Phishing is one of the main reasons why Australian businesses are hacked. So what does an exotic paradise in the middle of the Indian Ocean have to do with global cyber crime? We explain how Cocos (Keeling) Islands enables criminals to defraud organisations and individuals worldwide.
Phishing Campaigns Require Domain Names and Web Hosting
For every successful phishing email campaign, criminals require a domain name for sending emails and hosting the associated services such as fake login pages.
Probably everyone has seen a perfect clone of the Office 365 login page that looks like the genuine one at Microsoft. Often, the only difference between the fake and real one is the address in the URL bar of the web browser. Apart from that, everything else looks perfectly the same.

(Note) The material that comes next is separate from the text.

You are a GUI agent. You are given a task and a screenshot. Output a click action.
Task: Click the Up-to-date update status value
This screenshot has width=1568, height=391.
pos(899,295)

Needless to say, any login password entered on these clones go straight to the criminals instead of the real service at Microsoft.
Phishing emails stealing Office 365 login passwords are getting more sophisticated.
This one claims that 8 messages are held up in a quarantine due to ‘system mail delivery malfunction’. The link beneath the ‘Release to Mailbox’ button leads to a fake Office 365 login page. pic.twitter.com/fN3ttx3BHv
— Iron Bastion (@IronBastionAu) October 25, 2018
For running a phishing campaign like this one stealing Office 365 login passwords, criminals usually require either:
- An existing domain name (i.e. hacking an established website to swap the web pages with the fake login pages); or
- A brand-new domain name and their own web servers for hosting the deceptive content.
Both options have their advantages. As for using an existing domain name, emails with trusted domain names are less likely to be captured by spam and anti-phishing filters making those campaigns more successful. The disadvantage is that the owners of the hacked websites can take the phishing site down at any minute. For this reason, criminals need a constant supply of compromised web servers to keep their phishing campaigns going.
On the other hand, newly registered domain names do not have this supply chain issue. Bad actors can simply register domain names of their choice that resemble a brand they wish to impersonate. The shortcoming of fresh domain names is the lack of reputation. However, it is a common anti-phishing technique to block emails and access to websites associated with newly registered domain names. However, phishers often get around of this practice by waiting weeks or even months before using domain names they have registered for phishing.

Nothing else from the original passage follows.